この言葉は、ローコストな工務店に頼んだのだが、どうも要領が悪い、トンチンカンな返事が返ってくるなどなど契約過程でのこういう不満を持っている人がいます。

その工務店は、価格も一番安いのだが、何か物足りなさを感じたり、頼りなさを感じる。そして、いつも気を付けて見ておかないといけないと気を使い、本当に大丈夫か、と一抹の不安を覚えるという。

そして、そういうお客さんの愚痴に対して、最近使っている言葉が、『安いんだから、その分自分の手間をかけましょう』という言葉です。

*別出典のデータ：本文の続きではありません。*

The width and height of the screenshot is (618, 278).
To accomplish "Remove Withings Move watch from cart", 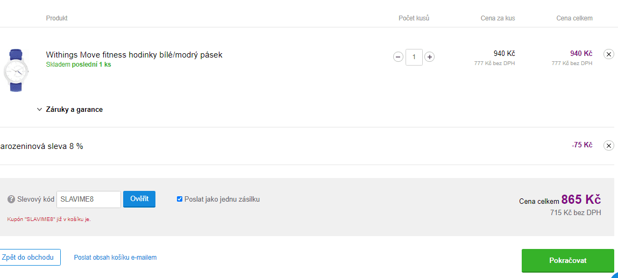I will [608, 54].
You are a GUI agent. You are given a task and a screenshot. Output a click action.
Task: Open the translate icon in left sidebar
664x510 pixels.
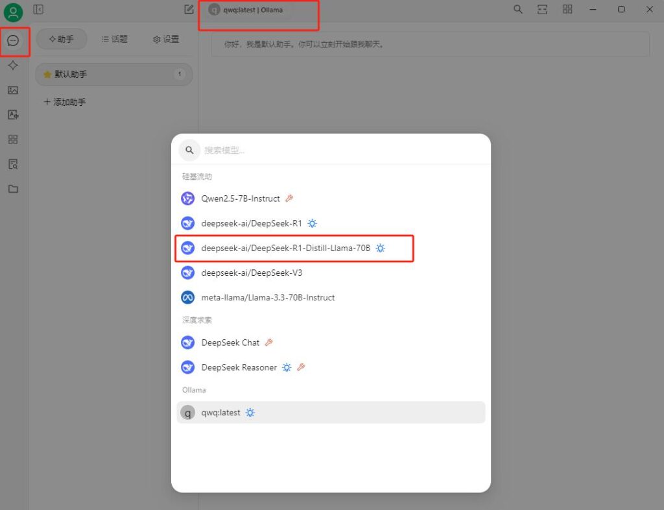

確かに積水ハウスやヘーベルハウスなど、ある特定のハウスメーカーなどは、当方へのサポートサービスの依頼はほとんどありません。その理由は、鉄骨プレハブ系という理由もさることながら、実は営業マン、設計者への社員教育が徹底しているために、顧客が不安を感じないような営業努力をし、注文者を徹底的に安心させるテクニックを教員されているのです。(注:予算のない客は相手にしない非情さもあります)
もちろん、それは、単なるテクニックだけでなく、当然技術的な知識に裏付けされています。

それにひきかえ、ローコスト系FCや地方工務店の多くは、どうがんばっても人材の教育には限度があります。それは、人材の雇用、教育のすべてにわたってです。その結果、建築主は契約までの過程での不安や、工事にはいっての漠然とした不安を抱えることになります

ある専門誌の記事の中で興味深いものを見つけました。
ある県下有数の住宅会社が、今までやってきたローコスト系FCに限界を感じて脱退し、自社独自の工法で新たな営業展開を始めましたが、その工法が売れなかったため倒産(破産)した。という経緯なのですが、この話は実は倒産の経緯が問題なのではありません。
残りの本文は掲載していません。